**Exercise directions**
Take the line with "Viewport: 377px width, 212px height." and every line after it in the entries below, and set them down exactly, without any pictures.

**Exercise materials**
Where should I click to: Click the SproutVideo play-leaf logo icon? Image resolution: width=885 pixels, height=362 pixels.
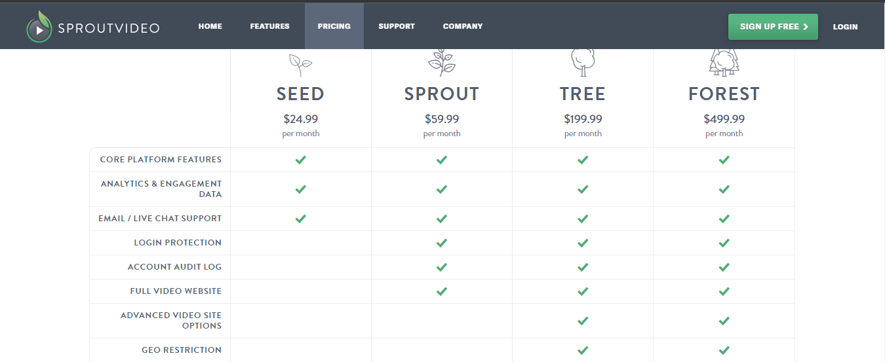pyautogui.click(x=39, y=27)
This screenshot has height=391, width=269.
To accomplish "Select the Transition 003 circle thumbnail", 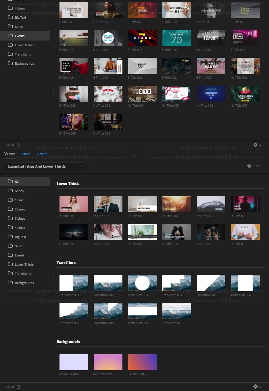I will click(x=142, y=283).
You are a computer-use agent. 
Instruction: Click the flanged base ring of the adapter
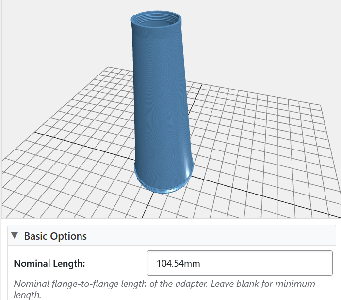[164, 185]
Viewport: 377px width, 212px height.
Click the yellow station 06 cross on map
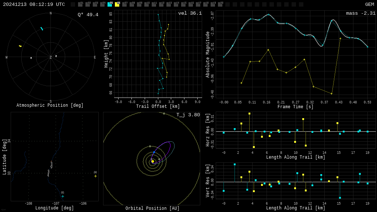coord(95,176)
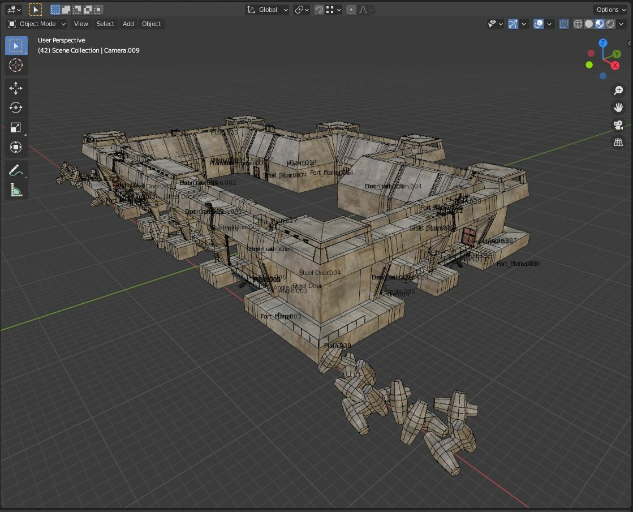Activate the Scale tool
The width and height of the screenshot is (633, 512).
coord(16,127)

**Answer box**
Viewport: 377px width, 212px height.
Click the yellow station 06 cross on map
coord(95,176)
Activate the Scale tool
The width and height of the screenshot is (633, 512).
coord(16,127)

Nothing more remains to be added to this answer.